Dans la Grèce et la Rome antiques, l’hospitalité privée était une vertu et un devoir pour les citoyens riches. « Soyons bien convaincus que rien n’est plus sacré que les engagements de

l’hospitalité ; tout ce qui appartient aux étrangers est sous la protection d’un dieu qui vengera plus sévèrement les fautes commises envers eux qu’envers un concitoyen » (Platon, -346, livre Ve). Le lien

d’hospitalité entre un hôte étranger et un Romain était considéré comme plus sacré que les liens du sang ou amicaux [Smith, 1875, p. 621]. L’hôte est considéré comme un bien pour la maison . La mythologie rapporte des exemples d’hommes qui donnent l’hospitalité à des dieux : Philémon et Baucis reçurent Zeus et Hermès ; Thétis hébergea Dionysos.

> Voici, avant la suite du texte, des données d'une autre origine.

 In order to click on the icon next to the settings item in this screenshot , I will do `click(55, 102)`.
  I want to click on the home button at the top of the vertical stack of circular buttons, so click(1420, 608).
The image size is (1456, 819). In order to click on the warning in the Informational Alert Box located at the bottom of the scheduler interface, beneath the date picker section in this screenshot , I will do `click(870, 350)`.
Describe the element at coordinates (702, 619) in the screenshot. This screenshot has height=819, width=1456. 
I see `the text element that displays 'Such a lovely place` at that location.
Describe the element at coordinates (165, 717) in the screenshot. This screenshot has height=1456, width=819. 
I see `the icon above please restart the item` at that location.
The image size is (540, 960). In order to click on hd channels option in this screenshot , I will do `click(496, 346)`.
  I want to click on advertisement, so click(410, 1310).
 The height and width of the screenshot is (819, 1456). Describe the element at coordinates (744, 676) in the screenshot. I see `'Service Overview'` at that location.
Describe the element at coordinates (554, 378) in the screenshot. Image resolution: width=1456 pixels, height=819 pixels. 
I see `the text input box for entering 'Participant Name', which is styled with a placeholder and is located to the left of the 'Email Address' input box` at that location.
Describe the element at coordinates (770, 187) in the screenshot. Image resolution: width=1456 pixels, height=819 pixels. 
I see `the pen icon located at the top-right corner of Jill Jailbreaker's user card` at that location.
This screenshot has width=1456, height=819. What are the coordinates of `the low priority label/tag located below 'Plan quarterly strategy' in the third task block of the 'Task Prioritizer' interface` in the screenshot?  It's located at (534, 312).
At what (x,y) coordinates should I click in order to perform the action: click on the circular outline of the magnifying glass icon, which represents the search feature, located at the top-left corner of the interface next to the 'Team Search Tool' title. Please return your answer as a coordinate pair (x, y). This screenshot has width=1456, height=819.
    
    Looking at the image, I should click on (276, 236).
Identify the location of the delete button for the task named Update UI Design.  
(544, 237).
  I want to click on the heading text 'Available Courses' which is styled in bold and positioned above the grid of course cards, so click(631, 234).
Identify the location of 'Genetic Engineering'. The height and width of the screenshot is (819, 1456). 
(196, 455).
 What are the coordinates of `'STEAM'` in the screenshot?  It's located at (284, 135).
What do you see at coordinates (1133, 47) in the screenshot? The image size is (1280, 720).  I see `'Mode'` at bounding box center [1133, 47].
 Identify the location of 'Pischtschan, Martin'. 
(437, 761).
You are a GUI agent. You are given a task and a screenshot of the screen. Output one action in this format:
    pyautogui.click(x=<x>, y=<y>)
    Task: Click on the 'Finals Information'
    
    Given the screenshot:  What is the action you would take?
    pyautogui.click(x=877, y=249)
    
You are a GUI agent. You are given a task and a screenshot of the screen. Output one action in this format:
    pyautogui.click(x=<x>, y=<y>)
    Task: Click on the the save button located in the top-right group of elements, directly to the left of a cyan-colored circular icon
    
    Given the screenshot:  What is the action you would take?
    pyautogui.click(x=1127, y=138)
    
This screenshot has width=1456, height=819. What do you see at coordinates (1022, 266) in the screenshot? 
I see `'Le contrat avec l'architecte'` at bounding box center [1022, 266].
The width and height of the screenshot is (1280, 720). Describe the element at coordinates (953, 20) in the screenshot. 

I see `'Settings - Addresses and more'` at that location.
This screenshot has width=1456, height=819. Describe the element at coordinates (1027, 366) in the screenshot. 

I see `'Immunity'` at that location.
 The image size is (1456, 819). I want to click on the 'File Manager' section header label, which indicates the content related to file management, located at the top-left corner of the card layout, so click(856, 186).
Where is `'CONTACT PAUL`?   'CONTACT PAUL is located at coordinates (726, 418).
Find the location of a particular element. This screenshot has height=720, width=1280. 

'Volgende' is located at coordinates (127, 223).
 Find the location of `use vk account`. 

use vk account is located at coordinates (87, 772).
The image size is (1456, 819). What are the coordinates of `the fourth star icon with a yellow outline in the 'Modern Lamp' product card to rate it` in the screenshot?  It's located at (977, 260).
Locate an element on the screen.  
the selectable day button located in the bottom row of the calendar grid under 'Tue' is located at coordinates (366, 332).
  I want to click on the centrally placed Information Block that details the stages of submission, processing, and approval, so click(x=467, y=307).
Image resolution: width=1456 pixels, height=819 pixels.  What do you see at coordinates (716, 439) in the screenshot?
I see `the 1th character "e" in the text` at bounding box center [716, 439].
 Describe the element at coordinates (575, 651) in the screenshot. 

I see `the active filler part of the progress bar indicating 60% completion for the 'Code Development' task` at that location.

Les pratiques d’hospitalité privée sont fréquentes dans les pièces de théâtre de Plaute [Lécrivain, 1877].

Le citoyen romain avait l’obligation de recevoir chez lui l’étranger de même rang en voyage et de le protéger [Smith, 1875, p. 621 ; Grassi, 2001]. Il s’agissait d’une prescription à la foi civile et religieuse. La violation de la loi d’hospitalité était considérée comme un crime et une impiété [Lécrivain, 1877]. En Grèce, on pensait que Zeus Xenios et Athéna Xenia, veillaient au respect de la loi d’hospitalité (themis xeinon) et à Rome, c’était Jupiter Hospitalis qui était considéré comme le gardien de la jus hospitii [Smith, 1875, p. 621].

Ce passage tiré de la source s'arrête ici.